YOUR TASK:
The entries are to be repeated verbatim, with nothing left out.

DATA:

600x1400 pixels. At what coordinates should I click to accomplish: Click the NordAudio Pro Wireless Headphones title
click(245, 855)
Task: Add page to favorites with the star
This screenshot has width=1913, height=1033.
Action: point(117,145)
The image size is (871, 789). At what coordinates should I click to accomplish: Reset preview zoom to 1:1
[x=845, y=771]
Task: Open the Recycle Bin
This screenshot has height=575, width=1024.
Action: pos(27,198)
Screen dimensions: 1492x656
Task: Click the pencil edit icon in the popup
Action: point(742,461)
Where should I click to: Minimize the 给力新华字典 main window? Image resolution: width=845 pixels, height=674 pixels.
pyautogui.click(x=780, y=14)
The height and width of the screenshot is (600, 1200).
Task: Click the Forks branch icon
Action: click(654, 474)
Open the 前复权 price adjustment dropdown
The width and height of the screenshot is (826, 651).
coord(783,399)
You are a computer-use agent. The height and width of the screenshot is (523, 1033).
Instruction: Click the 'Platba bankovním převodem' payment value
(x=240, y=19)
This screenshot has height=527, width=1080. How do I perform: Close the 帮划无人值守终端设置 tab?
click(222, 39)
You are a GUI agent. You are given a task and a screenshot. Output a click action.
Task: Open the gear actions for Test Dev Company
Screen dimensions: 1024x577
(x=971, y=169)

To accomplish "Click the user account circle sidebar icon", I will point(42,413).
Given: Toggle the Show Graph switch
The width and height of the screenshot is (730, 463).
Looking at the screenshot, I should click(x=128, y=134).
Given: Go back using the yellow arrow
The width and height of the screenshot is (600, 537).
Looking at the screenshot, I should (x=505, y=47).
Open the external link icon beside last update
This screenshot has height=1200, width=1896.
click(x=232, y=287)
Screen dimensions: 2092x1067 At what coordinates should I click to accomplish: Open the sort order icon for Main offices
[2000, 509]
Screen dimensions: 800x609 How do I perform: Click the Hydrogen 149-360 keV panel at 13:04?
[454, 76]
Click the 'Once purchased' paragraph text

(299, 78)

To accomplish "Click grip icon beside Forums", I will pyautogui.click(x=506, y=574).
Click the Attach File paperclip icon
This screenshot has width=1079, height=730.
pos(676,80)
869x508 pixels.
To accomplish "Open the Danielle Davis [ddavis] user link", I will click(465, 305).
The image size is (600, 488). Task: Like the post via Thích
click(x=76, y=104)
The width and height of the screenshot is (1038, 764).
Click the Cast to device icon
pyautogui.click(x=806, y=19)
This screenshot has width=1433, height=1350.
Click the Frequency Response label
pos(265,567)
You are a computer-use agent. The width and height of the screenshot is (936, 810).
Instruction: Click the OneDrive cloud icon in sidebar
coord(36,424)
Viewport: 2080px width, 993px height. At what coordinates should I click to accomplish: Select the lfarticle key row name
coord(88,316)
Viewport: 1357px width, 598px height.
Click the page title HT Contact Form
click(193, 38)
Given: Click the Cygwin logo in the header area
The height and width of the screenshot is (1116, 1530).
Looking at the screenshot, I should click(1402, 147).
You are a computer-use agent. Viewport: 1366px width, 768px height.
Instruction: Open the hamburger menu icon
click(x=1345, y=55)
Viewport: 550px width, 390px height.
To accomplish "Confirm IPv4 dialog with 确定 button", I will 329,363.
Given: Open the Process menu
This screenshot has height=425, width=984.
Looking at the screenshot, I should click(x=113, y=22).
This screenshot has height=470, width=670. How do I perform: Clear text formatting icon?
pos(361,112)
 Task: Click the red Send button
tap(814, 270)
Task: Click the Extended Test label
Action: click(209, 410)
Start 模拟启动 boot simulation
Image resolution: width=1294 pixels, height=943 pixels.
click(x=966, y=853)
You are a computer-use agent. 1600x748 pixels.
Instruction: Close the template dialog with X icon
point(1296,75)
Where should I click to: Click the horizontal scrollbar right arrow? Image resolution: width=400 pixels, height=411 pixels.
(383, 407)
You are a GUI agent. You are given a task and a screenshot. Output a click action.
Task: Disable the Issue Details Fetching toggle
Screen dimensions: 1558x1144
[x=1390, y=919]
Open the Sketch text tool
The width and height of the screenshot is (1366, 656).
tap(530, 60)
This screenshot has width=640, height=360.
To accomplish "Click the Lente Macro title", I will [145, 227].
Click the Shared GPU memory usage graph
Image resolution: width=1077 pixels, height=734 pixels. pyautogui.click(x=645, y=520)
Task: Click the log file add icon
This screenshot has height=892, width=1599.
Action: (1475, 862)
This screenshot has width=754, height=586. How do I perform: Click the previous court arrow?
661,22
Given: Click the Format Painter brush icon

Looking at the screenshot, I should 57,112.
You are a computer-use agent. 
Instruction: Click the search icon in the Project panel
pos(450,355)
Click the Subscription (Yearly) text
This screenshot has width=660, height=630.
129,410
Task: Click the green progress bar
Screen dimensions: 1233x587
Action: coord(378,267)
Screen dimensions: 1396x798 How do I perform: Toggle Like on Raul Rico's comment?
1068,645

RESULT OF THIS EXERCISE:
600x1400 pixels. At what coordinates should I click to accomplish: Click the NordAudio Pro Wireless Headphones title
click(245, 855)
Task: Add page to favorites with the star
This screenshot has width=1913, height=1033.
Action: point(117,145)
The image size is (871, 789). At what coordinates should I click to accomplish: Reset preview zoom to 1:1
[x=845, y=771]
Task: Open the Recycle Bin
This screenshot has height=575, width=1024.
Action: pos(27,198)
Screen dimensions: 1492x656
Task: Click the pencil edit icon in the popup
Action: point(742,461)
Where should I click to: Minimize the 给力新华字典 main window? Image resolution: width=845 pixels, height=674 pixels.
pyautogui.click(x=780, y=14)
The height and width of the screenshot is (600, 1200).
Task: Click the Forks branch icon
Action: click(654, 474)
Open the 前复权 price adjustment dropdown
The width and height of the screenshot is (826, 651).
coord(783,399)
You are a computer-use agent. The height and width of the screenshot is (523, 1033).
Instruction: Click the 'Platba bankovním převodem' payment value
(x=240, y=19)
This screenshot has height=527, width=1080. How do I perform: Close the 帮划无人值守终端设置 tab?
click(222, 39)
You are a GUI agent. You are given a task and a screenshot. Output a click action.
Task: Open the gear actions for Test Dev Company
Screen dimensions: 1024x577
(x=971, y=169)

To accomplish "Click the user account circle sidebar icon", I will point(42,413).
Given: Toggle the Show Graph switch
The width and height of the screenshot is (730, 463).
Looking at the screenshot, I should click(x=128, y=134).
Given: Go back using the yellow arrow
The width and height of the screenshot is (600, 537).
Looking at the screenshot, I should (x=505, y=47).
Open the external link icon beside last update
This screenshot has height=1200, width=1896.
click(x=232, y=287)
Screen dimensions: 2092x1067 At what coordinates should I click to accomplish: Open the sort order icon for Main offices
[2000, 509]
Screen dimensions: 800x609 How do I perform: Click the Hydrogen 149-360 keV panel at 13:04?
[454, 76]
Click the 'Once purchased' paragraph text

(299, 78)

To accomplish "Click grip icon beside Forums", I will pyautogui.click(x=506, y=574).
Click the Attach File paperclip icon
This screenshot has width=1079, height=730.
pos(676,80)
869x508 pixels.
To accomplish "Open the Danielle Davis [ddavis] user link", I will click(465, 305).
The image size is (600, 488). Task: Like the post via Thích
click(x=76, y=104)
The width and height of the screenshot is (1038, 764).
Click the Cast to device icon
pyautogui.click(x=806, y=19)
This screenshot has width=1433, height=1350.
Click the Frequency Response label
pos(265,567)
You are a computer-use agent. The width and height of the screenshot is (936, 810).
Instruction: Click the OneDrive cloud icon in sidebar
coord(36,424)
Viewport: 2080px width, 993px height. At what coordinates should I click to accomplish: Select the lfarticle key row name
coord(88,316)
Viewport: 1357px width, 598px height.
Click the page title HT Contact Form
click(193, 38)
Given: Click the Cygwin logo in the header area
The height and width of the screenshot is (1116, 1530).
Looking at the screenshot, I should click(1402, 147).
You are a computer-use agent. Viewport: 1366px width, 768px height.
Instruction: Open the hamburger menu icon
click(x=1345, y=55)
Viewport: 550px width, 390px height.
To accomplish "Confirm IPv4 dialog with 确定 button", I will 329,363.
Given: Open the Process menu
This screenshot has height=425, width=984.
Looking at the screenshot, I should click(x=113, y=22).
This screenshot has height=470, width=670. How do I perform: Clear text formatting icon?
pos(361,112)
 Task: Click the red Send button
tap(814, 270)
Task: Click the Extended Test label
Action: click(209, 410)
Start 模拟启动 boot simulation
Image resolution: width=1294 pixels, height=943 pixels.
click(x=966, y=853)
You are a computer-use agent. 1600x748 pixels.
Instruction: Close the template dialog with X icon
point(1296,75)
Where should I click to: Click the horizontal scrollbar right arrow? Image resolution: width=400 pixels, height=411 pixels.
(383, 407)
You are a GUI agent. You are given a task and a screenshot. Output a click action.
Task: Disable the Issue Details Fetching toggle
Screen dimensions: 1558x1144
[x=1390, y=919]
Open the Sketch text tool
The width and height of the screenshot is (1366, 656).
tap(530, 60)
This screenshot has width=640, height=360.
To accomplish "Click the Lente Macro title", I will [145, 227].
Click the Shared GPU memory usage graph
Image resolution: width=1077 pixels, height=734 pixels. pyautogui.click(x=645, y=520)
Task: Click the log file add icon
This screenshot has height=892, width=1599.
Action: (1475, 862)
This screenshot has width=754, height=586. How do I perform: Click the previous court arrow?
661,22
Given: Click the Format Painter brush icon

Looking at the screenshot, I should 57,112.
You are a computer-use agent. 
Instruction: Click the search icon in the Project panel
pos(450,355)
Click the Subscription (Yearly) text
This screenshot has width=660, height=630.
129,410
Task: Click the green progress bar
Screen dimensions: 1233x587
Action: coord(378,267)
Screen dimensions: 1396x798 How do I perform: Toggle Like on Raul Rico's comment?
1068,645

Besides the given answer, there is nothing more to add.